Table 7. Performance of the three machine-learning classifiers on the TF & NonPF and TF & PPI datasets using 5-fold cross-validation (GM = generic model; BM = biological model)

Comparison of the feature models (GM vs. BM)

The biological model consistently out-performed the generic model on both TF&NonPF and TF&PPI datasets. The experimental results show that the performance of individual classifiers improved up to 2.5%, while being achieved with fewer features (recall Table 3: the BM feature sets were almost one third of the GM model). Although the biological model requires additional pre-processing for feature extraction (e.g. gene name identification), this is typically a step in a typical text mining pipeline that would be beneficial for other tasks as well. Overall, the results suggest that biological features (gene/protein names, interaction words, MeSH/GO TF terms) seem to be to some extent more useful than non-biological features for TF-sentence identification. Still, in some cases, the BM model achieved only less than 1% improvement on the F-measure compared to the GM model. One explanation for such a modest improvement is a potential overlap between BM and GM features. We explored the top 350 features (measured by chi-square statistics) from the GM and BM models used in the TF&NonPF dataset, and found that only 9.4% features of the GM model (33 features) has not appeared in the BM feature list. This implies that the best features for classification are indeed biological words, which have been selected by both models.

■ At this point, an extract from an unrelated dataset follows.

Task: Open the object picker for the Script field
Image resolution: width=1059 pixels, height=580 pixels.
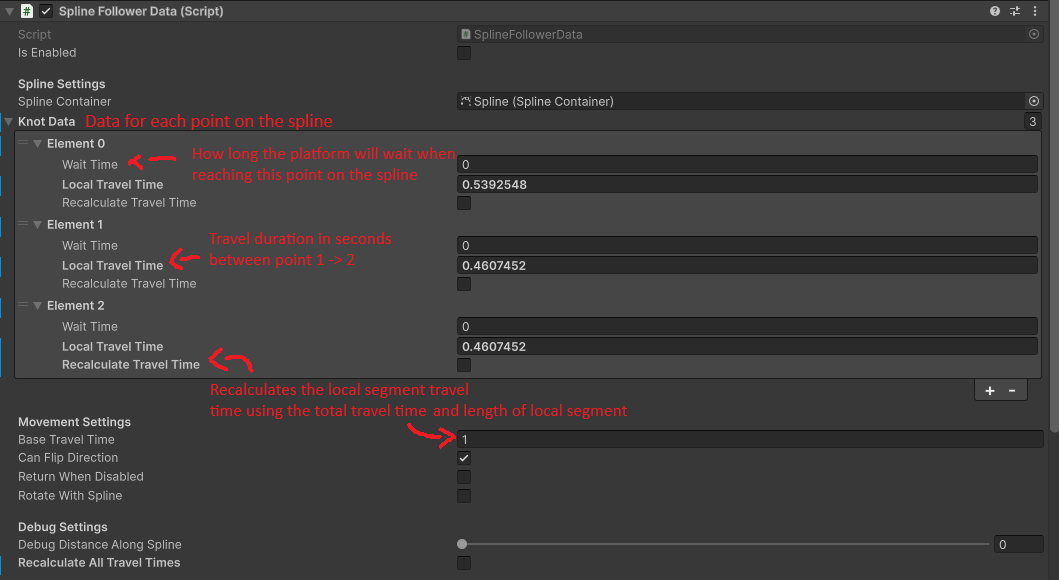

Using more negative data for training

To ensure unbiased learning of the classifiers, in the first set of experiments (Table 7) we have deliberately constructed the training datasets with balanced numbers of positive and negative examples. However, in a real-world setting, it seems that non-relevant TF contexts are far more frequent than relevant ones. To investigate the impact of an unbalanced but more realistic training dataset containing more negative cases, we performed another set of experiments with additional 1200 PPI sentences and 1000 NonPF sentences added to the corresponding (negative) training data and examined the performance of the classifiers on the unchanged test data. The results presented in Table 8 show just a marginal improvement when compared to the balanced-training data scenario (slightly improved accuracy, with a small drop in the recall).

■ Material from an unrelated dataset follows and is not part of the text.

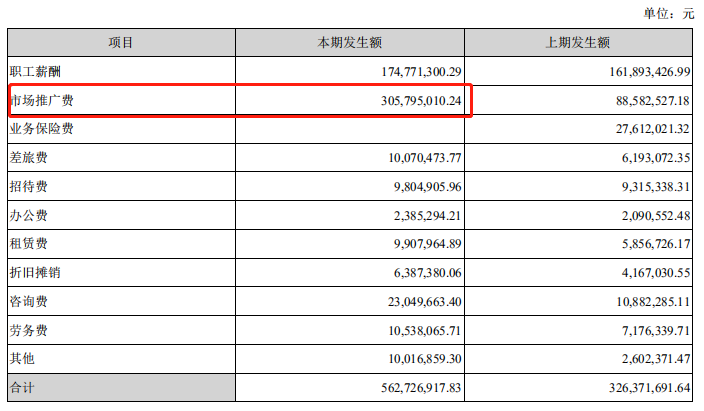The height and width of the screenshot is (411, 704).
Task: Click the highlighted 市场推广费 label
Action: pos(36,101)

Table 8. Performance of the three machine-learning classifiers on the TF & NonPF and TF & PPI datasets with additional negative examples for training using 5-fold cross-validation (GM = generic model; BM = biological model)

Comparison of ML approaches

Tables 7 and 8 show that the three ML approaches obtained a high precision (generally over 90%), suggesting that TF contexts contain distinguished features which provide strong discriminating power. Still, performance of the classifiers was not consistent on the two datasets. The NB classifier excelled the other two classifiers on the TF&NonPF dataset with an F-measure of over 95% on average, but it performed worse on the TF&PPI dataset (F-measure dropped down below 91%). The SVM classifier was the best on the TF&PPI dataset, but on the TF&NonPF dataset it did not work very well, especially for the generic model. The inconsistent performance of the NB and SVM classifiers (the ME classifier was more stable) can be partially explained by the differences between feature distributions in two datasets (see Fig. 2 for the AKL divergence).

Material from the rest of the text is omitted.